■ What you have to do ■
Copy all of the entries that follow, exactly.

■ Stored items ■
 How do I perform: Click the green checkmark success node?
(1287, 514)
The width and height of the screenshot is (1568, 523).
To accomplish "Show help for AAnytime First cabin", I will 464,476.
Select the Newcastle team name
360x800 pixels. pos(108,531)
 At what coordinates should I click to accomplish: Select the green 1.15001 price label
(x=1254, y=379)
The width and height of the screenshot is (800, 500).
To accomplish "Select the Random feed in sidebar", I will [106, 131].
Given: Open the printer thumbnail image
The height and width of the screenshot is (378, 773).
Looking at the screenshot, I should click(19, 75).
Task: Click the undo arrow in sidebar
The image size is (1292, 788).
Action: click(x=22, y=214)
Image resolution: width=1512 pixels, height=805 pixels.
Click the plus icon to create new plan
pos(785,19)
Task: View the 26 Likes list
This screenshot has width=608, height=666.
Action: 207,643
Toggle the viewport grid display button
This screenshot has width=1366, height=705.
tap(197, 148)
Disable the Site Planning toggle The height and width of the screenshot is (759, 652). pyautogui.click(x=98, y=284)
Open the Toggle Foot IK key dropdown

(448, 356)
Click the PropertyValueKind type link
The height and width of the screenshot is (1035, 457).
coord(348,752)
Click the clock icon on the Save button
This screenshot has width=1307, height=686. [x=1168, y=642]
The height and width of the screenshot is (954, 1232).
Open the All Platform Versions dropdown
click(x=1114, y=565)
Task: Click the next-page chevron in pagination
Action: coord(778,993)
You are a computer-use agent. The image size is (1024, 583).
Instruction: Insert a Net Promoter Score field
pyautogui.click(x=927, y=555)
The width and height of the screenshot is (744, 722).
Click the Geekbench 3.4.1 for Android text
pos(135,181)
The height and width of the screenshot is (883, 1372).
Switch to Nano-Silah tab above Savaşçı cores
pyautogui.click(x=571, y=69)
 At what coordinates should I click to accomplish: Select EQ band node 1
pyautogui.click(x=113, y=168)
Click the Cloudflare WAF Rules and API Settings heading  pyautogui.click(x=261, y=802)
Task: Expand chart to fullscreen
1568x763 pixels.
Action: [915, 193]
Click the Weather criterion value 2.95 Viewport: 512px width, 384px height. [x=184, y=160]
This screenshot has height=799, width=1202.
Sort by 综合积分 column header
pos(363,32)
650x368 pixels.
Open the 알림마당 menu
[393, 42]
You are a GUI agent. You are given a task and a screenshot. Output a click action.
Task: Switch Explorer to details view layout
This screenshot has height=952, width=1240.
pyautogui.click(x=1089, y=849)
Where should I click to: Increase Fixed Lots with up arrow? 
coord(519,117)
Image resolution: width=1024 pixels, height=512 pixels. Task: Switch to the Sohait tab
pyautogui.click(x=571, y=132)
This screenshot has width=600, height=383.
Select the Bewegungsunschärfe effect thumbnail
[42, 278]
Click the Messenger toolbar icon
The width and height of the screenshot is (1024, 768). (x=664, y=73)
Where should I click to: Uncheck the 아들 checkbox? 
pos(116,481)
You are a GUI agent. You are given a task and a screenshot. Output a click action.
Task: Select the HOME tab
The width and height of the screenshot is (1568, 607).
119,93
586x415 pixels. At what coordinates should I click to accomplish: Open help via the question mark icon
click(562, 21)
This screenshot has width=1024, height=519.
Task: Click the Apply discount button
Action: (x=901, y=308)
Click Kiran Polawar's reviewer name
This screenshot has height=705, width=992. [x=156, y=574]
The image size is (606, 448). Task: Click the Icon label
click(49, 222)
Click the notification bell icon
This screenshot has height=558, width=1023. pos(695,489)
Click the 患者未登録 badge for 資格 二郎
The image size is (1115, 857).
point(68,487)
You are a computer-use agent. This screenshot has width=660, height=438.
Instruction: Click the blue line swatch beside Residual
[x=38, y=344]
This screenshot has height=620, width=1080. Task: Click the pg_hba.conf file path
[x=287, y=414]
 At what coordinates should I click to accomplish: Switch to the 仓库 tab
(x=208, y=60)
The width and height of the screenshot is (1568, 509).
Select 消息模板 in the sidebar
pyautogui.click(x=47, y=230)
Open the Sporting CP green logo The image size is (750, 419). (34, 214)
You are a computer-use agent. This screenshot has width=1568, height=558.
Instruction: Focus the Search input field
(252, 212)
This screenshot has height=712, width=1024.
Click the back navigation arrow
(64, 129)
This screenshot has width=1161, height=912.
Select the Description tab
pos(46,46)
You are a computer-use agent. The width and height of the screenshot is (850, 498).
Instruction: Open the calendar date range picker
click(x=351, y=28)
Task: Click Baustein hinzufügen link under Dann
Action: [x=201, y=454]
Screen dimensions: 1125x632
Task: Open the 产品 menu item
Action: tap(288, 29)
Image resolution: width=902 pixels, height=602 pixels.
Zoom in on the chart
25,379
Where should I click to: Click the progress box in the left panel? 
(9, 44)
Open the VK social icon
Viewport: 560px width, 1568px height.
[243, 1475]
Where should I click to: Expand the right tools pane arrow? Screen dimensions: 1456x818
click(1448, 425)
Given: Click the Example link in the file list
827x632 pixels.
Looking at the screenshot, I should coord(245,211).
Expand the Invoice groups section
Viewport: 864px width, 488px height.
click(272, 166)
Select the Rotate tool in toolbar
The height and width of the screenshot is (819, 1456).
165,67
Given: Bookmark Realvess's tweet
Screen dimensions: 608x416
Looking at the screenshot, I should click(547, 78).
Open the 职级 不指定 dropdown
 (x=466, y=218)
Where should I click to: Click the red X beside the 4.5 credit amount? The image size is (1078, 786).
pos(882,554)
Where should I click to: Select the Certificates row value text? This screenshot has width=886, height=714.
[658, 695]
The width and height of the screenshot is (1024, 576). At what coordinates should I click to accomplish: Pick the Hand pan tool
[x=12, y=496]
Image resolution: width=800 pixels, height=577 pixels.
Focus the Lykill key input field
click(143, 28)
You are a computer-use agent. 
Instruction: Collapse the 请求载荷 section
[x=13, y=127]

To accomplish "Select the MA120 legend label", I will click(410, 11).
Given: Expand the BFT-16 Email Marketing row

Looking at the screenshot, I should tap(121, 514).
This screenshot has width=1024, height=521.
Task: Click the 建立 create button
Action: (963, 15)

■ Written reply ■
 How do I perform: Click the green checkmark success node?
(1287, 514)
The width and height of the screenshot is (1568, 523).
To accomplish "Show help for AAnytime First cabin", I will 464,476.
Select the Newcastle team name
360x800 pixels. pos(108,531)
 At what coordinates should I click to accomplish: Select the green 1.15001 price label
(x=1254, y=379)
The width and height of the screenshot is (800, 500).
To accomplish "Select the Random feed in sidebar", I will [106, 131].
Given: Open the printer thumbnail image
The height and width of the screenshot is (378, 773).
Looking at the screenshot, I should click(19, 75).
Task: Click the undo arrow in sidebar
The image size is (1292, 788).
Action: click(x=22, y=214)
Image resolution: width=1512 pixels, height=805 pixels.
Click the plus icon to create new plan
pos(785,19)
Task: View the 26 Likes list
This screenshot has width=608, height=666.
Action: 207,643
Toggle the viewport grid display button
This screenshot has width=1366, height=705.
tap(197, 148)
Disable the Site Planning toggle The height and width of the screenshot is (759, 652). pyautogui.click(x=98, y=284)
Open the Toggle Foot IK key dropdown

(448, 356)
Click the PropertyValueKind type link
The height and width of the screenshot is (1035, 457).
coord(348,752)
Click the clock icon on the Save button
This screenshot has width=1307, height=686. [x=1168, y=642]
The height and width of the screenshot is (954, 1232).
Open the All Platform Versions dropdown
click(x=1114, y=565)
Task: Click the next-page chevron in pagination
Action: coord(778,993)
You are a computer-use agent. The image size is (1024, 583).
Instruction: Insert a Net Promoter Score field
pyautogui.click(x=927, y=555)
The width and height of the screenshot is (744, 722).
Click the Geekbench 3.4.1 for Android text
pos(135,181)
The height and width of the screenshot is (883, 1372).
Switch to Nano-Silah tab above Savaşçı cores
pyautogui.click(x=571, y=69)
 At what coordinates should I click to accomplish: Select EQ band node 1
pyautogui.click(x=113, y=168)
Click the Cloudflare WAF Rules and API Settings heading  pyautogui.click(x=261, y=802)
Task: Expand chart to fullscreen
1568x763 pixels.
Action: [915, 193]
Click the Weather criterion value 2.95 Viewport: 512px width, 384px height. [x=184, y=160]
This screenshot has height=799, width=1202.
Sort by 综合积分 column header
pos(363,32)
650x368 pixels.
Open the 알림마당 menu
[393, 42]
You are a GUI agent. You are given a task and a screenshot. Output a click action.
Task: Switch Explorer to details view layout
This screenshot has height=952, width=1240.
pyautogui.click(x=1089, y=849)
Where should I click to: Increase Fixed Lots with up arrow? 
coord(519,117)
Image resolution: width=1024 pixels, height=512 pixels. Task: Switch to the Sohait tab
pyautogui.click(x=571, y=132)
This screenshot has width=600, height=383.
Select the Bewegungsunschärfe effect thumbnail
[42, 278]
Click the Messenger toolbar icon
The width and height of the screenshot is (1024, 768). (x=664, y=73)
Where should I click to: Uncheck the 아들 checkbox? 
pos(116,481)
You are a GUI agent. You are given a task and a screenshot. Output a click action.
Task: Select the HOME tab
The width and height of the screenshot is (1568, 607).
119,93
586x415 pixels. At what coordinates should I click to accomplish: Open help via the question mark icon
click(562, 21)
This screenshot has width=1024, height=519.
Task: Click the Apply discount button
Action: (x=901, y=308)
Click Kiran Polawar's reviewer name
This screenshot has height=705, width=992. [x=156, y=574]
The image size is (606, 448). Task: Click the Icon label
click(49, 222)
Click the notification bell icon
This screenshot has height=558, width=1023. pos(695,489)
Click the 患者未登録 badge for 資格 二郎
The image size is (1115, 857).
point(68,487)
You are a computer-use agent. This screenshot has width=660, height=438.
Instruction: Click the blue line swatch beside Residual
[x=38, y=344]
This screenshot has height=620, width=1080. Task: Click the pg_hba.conf file path
[x=287, y=414]
 At what coordinates should I click to accomplish: Switch to the 仓库 tab
(x=208, y=60)
The width and height of the screenshot is (1568, 509).
Select 消息模板 in the sidebar
pyautogui.click(x=47, y=230)
Open the Sporting CP green logo The image size is (750, 419). (34, 214)
You are a computer-use agent. This screenshot has width=1568, height=558.
Instruction: Focus the Search input field
(252, 212)
This screenshot has height=712, width=1024.
Click the back navigation arrow
(64, 129)
This screenshot has width=1161, height=912.
Select the Description tab
pos(46,46)
You are a computer-use agent. The width and height of the screenshot is (850, 498).
Instruction: Open the calendar date range picker
click(x=351, y=28)
Task: Click Baustein hinzufügen link under Dann
Action: [x=201, y=454]
Screen dimensions: 1125x632
Task: Open the 产品 menu item
Action: tap(288, 29)
Image resolution: width=902 pixels, height=602 pixels.
Zoom in on the chart
25,379
Where should I click to: Click the progress box in the left panel? 
(9, 44)
Open the VK social icon
Viewport: 560px width, 1568px height.
[243, 1475]
Where should I click to: Expand the right tools pane arrow? Screen dimensions: 1456x818
click(1448, 425)
Given: Click the Example link in the file list
827x632 pixels.
Looking at the screenshot, I should coord(245,211).
Expand the Invoice groups section
Viewport: 864px width, 488px height.
click(272, 166)
Select the Rotate tool in toolbar
The height and width of the screenshot is (819, 1456).
165,67
Given: Bookmark Realvess's tweet
Screen dimensions: 608x416
Looking at the screenshot, I should click(547, 78).
Open the 职级 不指定 dropdown
 (x=466, y=218)
Where should I click to: Click the red X beside the 4.5 credit amount? The image size is (1078, 786).
pos(882,554)
Where should I click to: Select the Certificates row value text? This screenshot has width=886, height=714.
[658, 695]
The width and height of the screenshot is (1024, 576). At what coordinates should I click to accomplish: Pick the Hand pan tool
[x=12, y=496]
Image resolution: width=800 pixels, height=577 pixels.
Focus the Lykill key input field
click(143, 28)
You are a computer-use agent. 
Instruction: Collapse the 请求载荷 section
[x=13, y=127]

To accomplish "Select the MA120 legend label", I will click(410, 11).
Given: Expand the BFT-16 Email Marketing row

Looking at the screenshot, I should tap(121, 514).
This screenshot has width=1024, height=521.
Task: Click the 建立 create button
Action: (963, 15)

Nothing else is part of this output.